Part of Speech: Adjective
Meaning: Displaying a rainbow of colors, shimmering with an array of multiple bright colors.
Notes: Today's Good Word is a beautiful one in both sound and meaning. It is related to irises, both the flowers and the colorful part of the eye. The adverb and noun are formed the usual way, iridescently and iridescence. (In the spoken language, that is simply the addition of the suffix -s to the adjective: [irÍdesÍnt] becomes [irÍdesÍnt-s.)
In Play: Certain objects are by their very nature iridescent: "Maude Lynn Dresser was the center of attention when she walked in with a new hat spuming iridescent peacock feathers." If you are an environmentalist, though, iridescence may not always be a beautiful sight: "The president of the oil plant wore a ring with an iridescent gemstone that matched perfectly the colors in the film of oil on the surface of the creek that ran by the plant."

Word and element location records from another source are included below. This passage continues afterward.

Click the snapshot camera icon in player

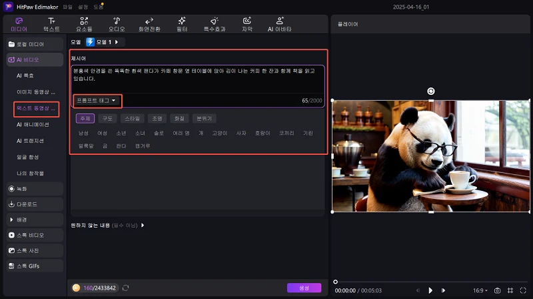click(x=497, y=290)
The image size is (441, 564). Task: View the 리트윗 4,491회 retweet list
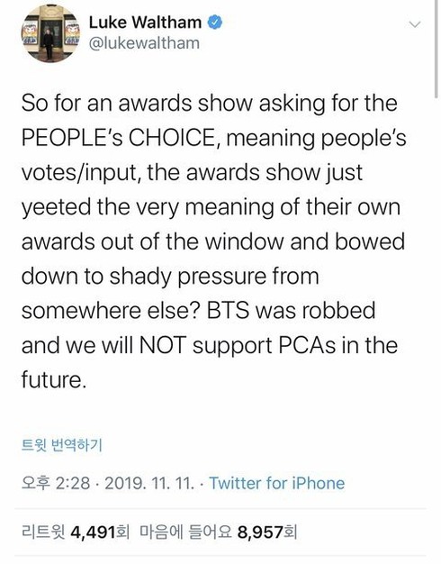(x=75, y=532)
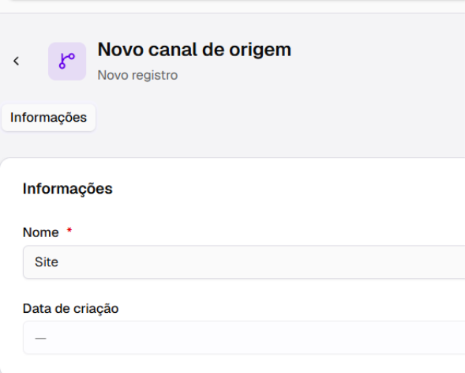Click the word 'Novo' in the page title
The image size is (465, 373).
click(121, 50)
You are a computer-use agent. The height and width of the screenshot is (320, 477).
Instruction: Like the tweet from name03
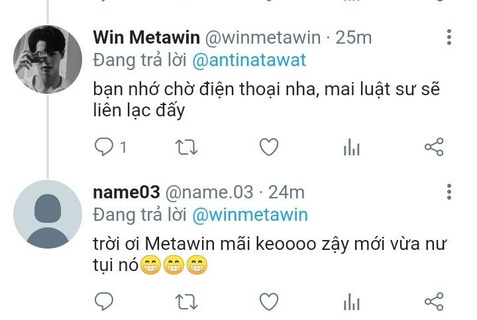click(269, 301)
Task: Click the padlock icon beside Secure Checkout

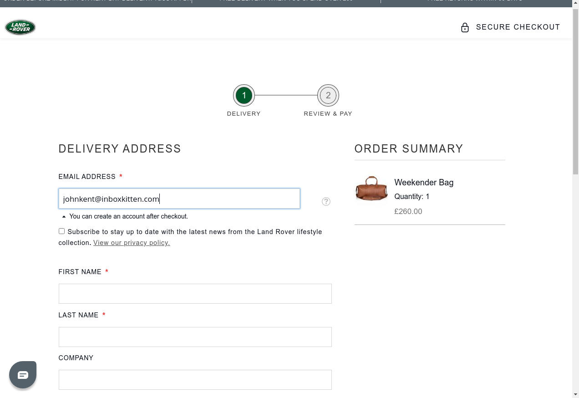Action: (465, 27)
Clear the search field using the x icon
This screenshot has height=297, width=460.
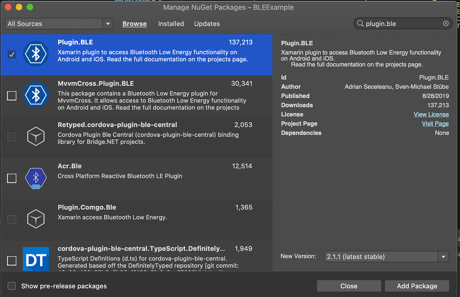pyautogui.click(x=446, y=23)
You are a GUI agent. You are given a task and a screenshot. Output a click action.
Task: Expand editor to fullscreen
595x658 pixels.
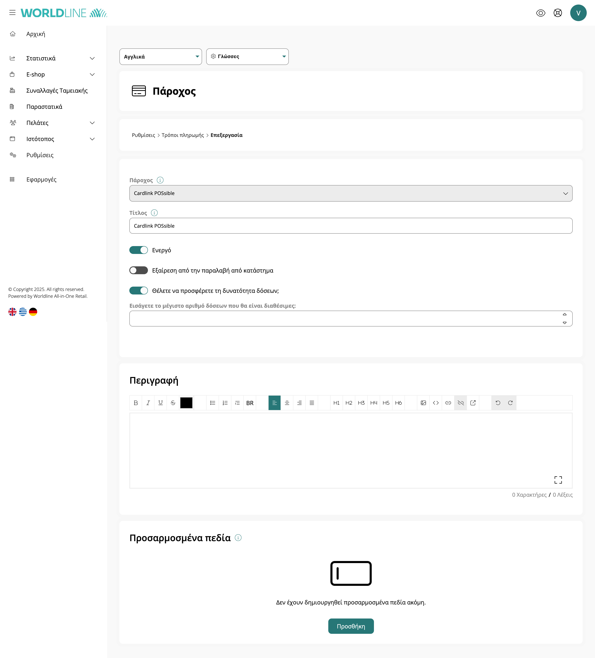[x=558, y=479]

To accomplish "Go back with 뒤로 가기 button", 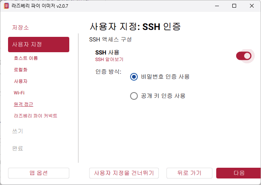I will (189, 173).
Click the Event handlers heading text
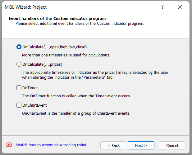This screenshot has width=192, height=155. [57, 18]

Word History: The beauty of today's word comes from Greek iris (plural irides) "rainbow, iris (of the eye)" + (e)scent. The word for "rainbow" today is arco-íris in Portuguese and arcoíris in Spanish. Latin added the sense of the flower, iris, when it borrowed the word from Greek. The root of iris developed directly into Latin as viere "to twist", suggesting that iris is a suffixed form of Proto-Indo-European wi-ri- "to turn, twist". This same root turned up in English as wire, vine, and with "slender, supple switch"—maybe willow, too. The semantic journey through Greek led from something that is colorful and arched (a rainbow) to anything as colorful as a rainbow. (Let us all bend at the waist in the direction of Tom Duffy for suggesting such a colorful word as our Good Word of today.)